# Fall Travelers for Snows?



## nodakoutdoors.com (Feb 27, 2002)

Just curious when and where everyone is going this fall for snows? I DO NOT want to know your specific area, just curious which direction people are heading.

We're leaving Sept. 30th for N. Saskatchewan. This will be the first time going early and there's so much of the province I haven't seen yet (I'd like to see it all). Our area is still being locked down as I'm basing the weather on the location.

Who else?


----------



## djleye (Nov 14, 2002)

Chris, That is early...Must be real north, eh????


----------



## Squeeker (Apr 1, 2004)

Chris Hustad said:


> We're leaving Sept. 30th for N. Saskatchewan. This will be the first time going early and there's so much of the province I haven't seen yet (I'd like to see it all). Our area is still being locked down as I'm basing the weather on the location.


Curious to know your definition of N. Saskatchewan? Prince Albert is roughly the centre of the province. It's just that big...


----------



## h2ofwlr (Feb 6, 2004)

Guys, in speaking of areas in reference to waterfowl hunting in CA, it means the inhabitated areas, and not taking into consideration the uninhabitated areas. North means the parklands/forest edge. Central is the Prairie/parlklands, and south is the open prairies. Thus we do not go by literally what the map shows. :wink:

MB, and that is as precise as I'll go with info on the net. Way too many cyber scouters trying the gleen everybit of info that they can....


----------



## PJ (Oct 1, 2002)

Hummm, I am planning on going around then too.....


----------



## nodakoutdoors.com (Feb 27, 2002)

Squeeker said:


> Chris Hustad said:
> 
> 
> > We're leaving Sept. 30th for N. Saskatchewan. This will be the first time going early and there's so much of the province I haven't seen yet (I'd like to see it all). Our area is still being locked down as I'm basing the weather on the location.
> ...


You're right...I should've noted the treeline.


----------



## Squeeker (Apr 1, 2004)

Chris Hustad said:


> You're right...I should've noted the treeline.


You will have to let us know how you do up there at that time of the year.
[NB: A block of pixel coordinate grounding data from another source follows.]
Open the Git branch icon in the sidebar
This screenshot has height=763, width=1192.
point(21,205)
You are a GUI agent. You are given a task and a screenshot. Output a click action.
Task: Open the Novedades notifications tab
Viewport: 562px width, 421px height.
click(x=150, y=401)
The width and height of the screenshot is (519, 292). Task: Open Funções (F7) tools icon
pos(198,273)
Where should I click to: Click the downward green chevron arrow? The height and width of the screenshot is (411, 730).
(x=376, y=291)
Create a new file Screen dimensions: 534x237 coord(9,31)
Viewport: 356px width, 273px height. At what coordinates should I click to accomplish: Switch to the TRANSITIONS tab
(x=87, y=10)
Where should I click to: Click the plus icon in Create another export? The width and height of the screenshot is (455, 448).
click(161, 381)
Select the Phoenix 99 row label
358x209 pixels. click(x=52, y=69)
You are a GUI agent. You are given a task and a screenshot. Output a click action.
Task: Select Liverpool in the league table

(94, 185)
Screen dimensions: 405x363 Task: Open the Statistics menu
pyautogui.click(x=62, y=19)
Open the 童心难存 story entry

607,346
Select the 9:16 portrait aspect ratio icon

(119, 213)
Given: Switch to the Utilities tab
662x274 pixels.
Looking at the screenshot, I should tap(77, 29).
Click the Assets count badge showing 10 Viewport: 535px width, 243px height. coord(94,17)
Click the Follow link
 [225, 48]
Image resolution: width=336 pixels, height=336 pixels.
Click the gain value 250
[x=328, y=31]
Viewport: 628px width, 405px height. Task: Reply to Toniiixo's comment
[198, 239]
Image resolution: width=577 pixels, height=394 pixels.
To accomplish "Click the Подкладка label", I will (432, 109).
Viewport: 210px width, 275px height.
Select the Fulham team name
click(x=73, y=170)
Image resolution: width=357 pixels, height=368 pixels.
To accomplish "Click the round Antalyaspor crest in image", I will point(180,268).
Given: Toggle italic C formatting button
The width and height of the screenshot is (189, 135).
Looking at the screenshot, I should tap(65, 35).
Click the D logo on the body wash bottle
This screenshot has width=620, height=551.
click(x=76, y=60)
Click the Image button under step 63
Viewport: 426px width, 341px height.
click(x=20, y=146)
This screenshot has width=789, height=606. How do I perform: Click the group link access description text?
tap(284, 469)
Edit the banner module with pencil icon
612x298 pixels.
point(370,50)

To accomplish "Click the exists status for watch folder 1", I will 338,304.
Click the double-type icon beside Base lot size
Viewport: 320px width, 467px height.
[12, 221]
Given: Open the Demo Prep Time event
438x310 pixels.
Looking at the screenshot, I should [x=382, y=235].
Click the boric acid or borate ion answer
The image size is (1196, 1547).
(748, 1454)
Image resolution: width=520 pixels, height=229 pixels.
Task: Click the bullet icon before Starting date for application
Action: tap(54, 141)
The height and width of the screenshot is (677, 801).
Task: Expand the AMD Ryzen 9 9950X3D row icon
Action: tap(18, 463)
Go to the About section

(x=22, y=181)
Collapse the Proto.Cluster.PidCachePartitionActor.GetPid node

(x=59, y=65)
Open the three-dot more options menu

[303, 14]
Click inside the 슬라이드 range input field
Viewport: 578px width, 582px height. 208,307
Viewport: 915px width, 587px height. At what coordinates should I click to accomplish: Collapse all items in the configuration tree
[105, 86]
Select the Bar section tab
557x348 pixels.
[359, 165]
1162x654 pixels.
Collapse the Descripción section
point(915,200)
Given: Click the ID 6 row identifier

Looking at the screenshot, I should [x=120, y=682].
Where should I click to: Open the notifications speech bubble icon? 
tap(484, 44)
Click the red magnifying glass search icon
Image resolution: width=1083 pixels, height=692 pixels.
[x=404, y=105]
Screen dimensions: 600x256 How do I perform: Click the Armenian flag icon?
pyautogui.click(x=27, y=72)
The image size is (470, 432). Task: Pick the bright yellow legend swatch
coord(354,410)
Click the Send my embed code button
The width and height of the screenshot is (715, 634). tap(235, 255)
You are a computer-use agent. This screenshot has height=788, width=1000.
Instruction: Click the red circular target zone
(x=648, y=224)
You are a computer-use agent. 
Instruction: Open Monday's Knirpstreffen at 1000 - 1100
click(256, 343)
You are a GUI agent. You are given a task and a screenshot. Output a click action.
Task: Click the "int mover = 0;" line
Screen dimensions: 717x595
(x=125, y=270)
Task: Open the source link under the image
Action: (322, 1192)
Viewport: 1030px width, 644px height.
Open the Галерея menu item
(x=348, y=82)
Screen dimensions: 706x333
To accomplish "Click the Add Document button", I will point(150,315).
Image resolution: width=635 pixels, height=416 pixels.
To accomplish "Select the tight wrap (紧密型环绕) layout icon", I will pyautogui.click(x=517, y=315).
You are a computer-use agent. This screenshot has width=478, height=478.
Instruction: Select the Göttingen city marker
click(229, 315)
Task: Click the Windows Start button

I would have thought the bulk of the migration would actually be south of you by that time of the year and that location. But I'm sure you know the migration better than I do...


----------



## Phil The Thrill (Oct 21, 2005)

my group will be in the sand lake area during mid-november (or whenever there are large consentrations of birds). gonna try decoying this year so it should be interesting :beer:


----------



## nodakoutdoors.com (Feb 27, 2002)

Squeeker said:


> Chris Hustad said:
> 
> 
> > You're right...I should've noted the treeline.
> ...


Well, I wouldn't say we'd be hugging the trees.  I'm doing my best to generalize.


----------



## SNOWSNBLUES (Oct 23, 2004)

Leaving for one of the Canadian provinces Sept 22. Trying a new area as well this year.


----------



## goosehunter21 (May 18, 2004)

heading up to saskatchewan the last week in september


----------



## jhegg (May 29, 2004)

I think I'll hunt ND this year, hope nobody else does!


----------



## Jeff Zierden (Jan 27, 2006)

We will be heading to Northern Nodak around November 1st. :lol:


----------



## mach (Aug 29, 2005)

Going to East Central Saskatchewan Oct 1st


----------



## Jaster (Apr 17, 2006)

I will be in Northern Manitoba (Churchill) to start hunting August 25 and staying through the 15th of september..


----------



## Goose Guy350 (Nov 29, 2004)

NE SD around November 17th, or where ever in the state I can find open water if she freezes early


----------



## Decoyer (Mar 2, 2002)

one more year of school, then I'm ending my 5 year absence from Saskatchewan.


----------



## Wood Duck (Mar 22, 2002)

Manitoba Sept 30... My Son is out of the Marine Corps after 4 years... he cant wait to get back up there.


----------



## bjn (Jul 17, 2003)

We leave Sept 10 for the Great White North. It's a pretty good haul to where we go.


----------



## Chuck Smith (Feb 22, 2005)

I am heading to Manitoba on Oct 14th for a week.


----------



## Perry Thorvig (Mar 6, 2002)

Congratulations, Wood Duck, on getting your son home from the marine corps after FOUR years. I am sure glad he's coming home.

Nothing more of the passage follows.